Friday, January 16, 2009

breath of life

April 14, 2007

I often wonder what it feels like to be a fetus. I mean, we all used to be one, all snuggled up to ourselves inside our mother. Not knowing the meaning of love and loss, what it feels like to be lost, hopeless, unwanted, overwhelmed...
We wouldn't know how much it hurts when all hope is lost, nor the pain of struggle and worry. We would just sit there, no responsibility except to give hope and happiness to those awaiting our entrance into an existence that we never existed in before. Oh, we existed, but in a different way.
Something about that first breath of life, taking in the air, our first cry, first scream, the first time we were held in the arms of those who would provide unconditional love for the rest of our lives, is just so...real.

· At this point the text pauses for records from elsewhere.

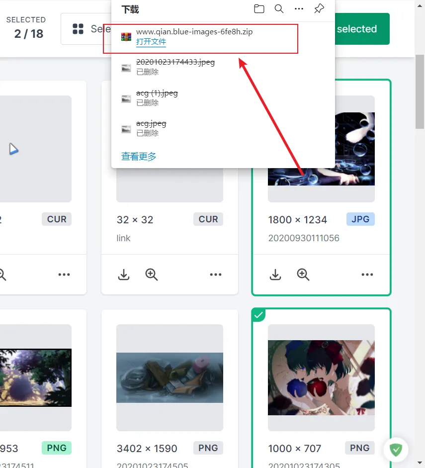Open more options for 1800 × 1234 image

367,275
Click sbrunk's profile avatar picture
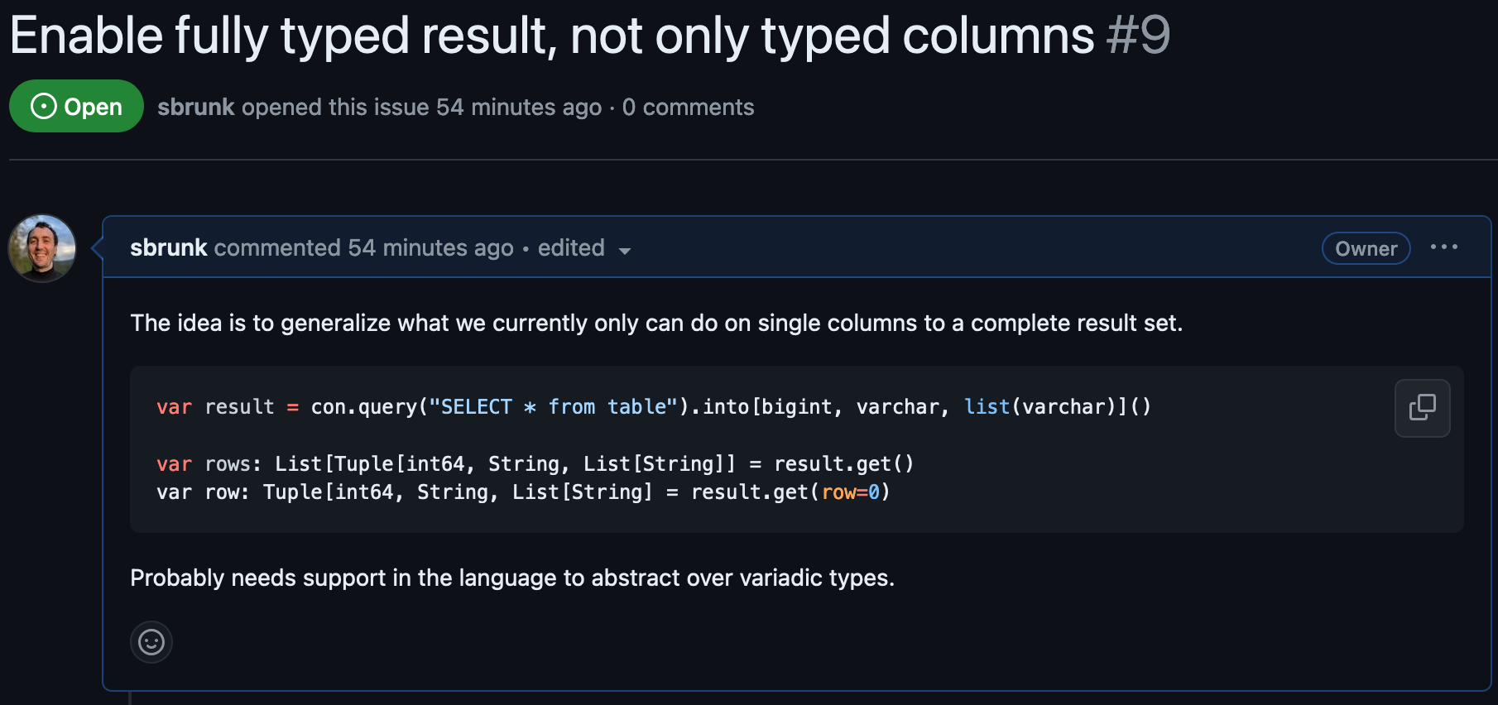 point(42,248)
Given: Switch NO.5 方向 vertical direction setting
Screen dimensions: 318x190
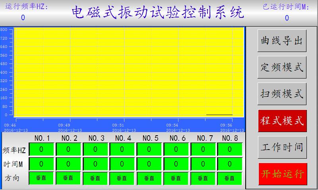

But then I wonder, maybe we all are still unborn babies. Are we all just waiting, floating in our invisible (to ourselves) existence, in which we don't think about anything? We rely on anyone but ourselves to help us grow, what to nourish us with, when to be active and when to rest, impatiently awaiting our arrival.
The only decision we make is when to make the grand entrance into the life that we all have yet to experience. We decide when we've had enough of simply being, and are ready to really become alive!

When we will leave our subconscious existence and find what it really means to be alive, when we will really cry for the first time, scream out loud for the first time, to be really held for the first time in the Arms of unconditional love.

To really, truly, take the first breath of life.